By Al Bergstein. All photos are copyrighted, and require permission to reuse. Thanks.
Bedwell Harbor Evening

A moment of Zen

I just finished a couple of weeks of getting outside again with friends. Getting out there was something I got hooked on early. Boy Scouts and a trip to back of beyond in the Quetico Superior Lake Boundary Waters. Countless books from the library on exploring. I never made the goals I set back then, but in many ways am still living them.

We started by rafting on the Grande Ronde in Eastern Oregon and ended with a sail to Campbell River from Port Townsend including a few stops in Desolation Sound.

It once again reinforces my basic belief that no matter where you go, at their core, most people are good folks, wanting to do the best to protect the wild and the scenic. While there is a resource extraction industry that our current administration wishes to give total run of doing what they want with the wild, there is also a huge industry that makes it’s living on recreation. It can’t be either or, it has to be a middle way, not an ultimatum.

On the Grande Ronde and around it,  a network of businesses supply the river rafting and fly fishing crowds. Even though we left the put-in with at least a dozen other boats, there were still lots of places to camp, and the feeling of being in the wilderness was quite complete. There was very little trace of anyone else having been there before us, though we knew there had been thousands. Good work folks.

grand ronde putin

Grande Ronde put in

Grande Ronde

On Admiralty Inlet, though, we twice had to capture birthday balloons that had left their parties and ended up floating around where wild creatures could eat them or get entangled in them. The folks letting the balloons loose likely never imagined that they were turning them into ocean garbage.  At the same time we were retrieving the lost balloons, a sailboat racing team on their way to Hawaii in a very competitive race lowered their sails and took the time to free a turtle they passed entangled in human ocean debris. In both cases, it was people stopping their forward motion for just a few minutes to do a small thing to save our ever diminishing wild resources. Read to the end of the story on the sea turtle to get the dramatic punchline.

Along the way to Dodd Narrows, we passed orcas breaching and spy hopping. We were drenched in a torrential downpour in Dodd Narrows. We saw a whale (likely Minke) feeding off our beam in the middle of the Strait of Georgia and more orcas crashing and splashing nearer to Powell River. We were tricked by the sea numerous times, thinking we saw something that was a tug boat, no, a lighthouse, no a tug, and in the end, a lighthouse in the middle of 600 feet of water. The top of a mountain sticking out of the middle of the Strait of Georgia.

We had an exhilarating downwind run with a pulsating following sea for hours from Naniamo to Hornby, as fine a day as I’ve ever had under sail. After arriving at Hornby, we helped two young power boaters get their boats safely to the dock, and for our efforts they rewarded us with fresh salmon they caught that afternoon.
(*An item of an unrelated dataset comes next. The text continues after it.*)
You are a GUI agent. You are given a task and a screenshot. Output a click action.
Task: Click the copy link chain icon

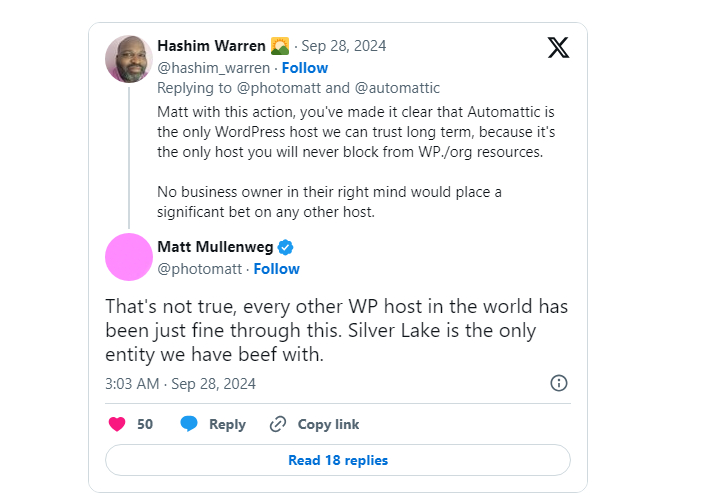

We played music for some of our neighbors on  the dock, including Debbie Bowles and her husband Marc. Debbie is an outstanding illustrator it turns out. Here’s two of her pieces of work, with her permission.

cr=w 1200,h 750,a cc

cr=w 1200,h 750,a cc

 

All serendipity. Would have never happened unless we put ourselves there, purposely.

Desolation Sound is still there, in all it’s glory. The site of two young paddle-boarders we passed, with guitar on one of their backs and full packs strapped to the boards heading off into the wilderness shows that you don’t need an expensive boat to go do something you’ll never forget.

We sailed through coves with people living on floating shacks, their sailboats tied alongside. Trudged for hours to find a decent meal, just because we wanted a change from the boat food for a night while in harbor.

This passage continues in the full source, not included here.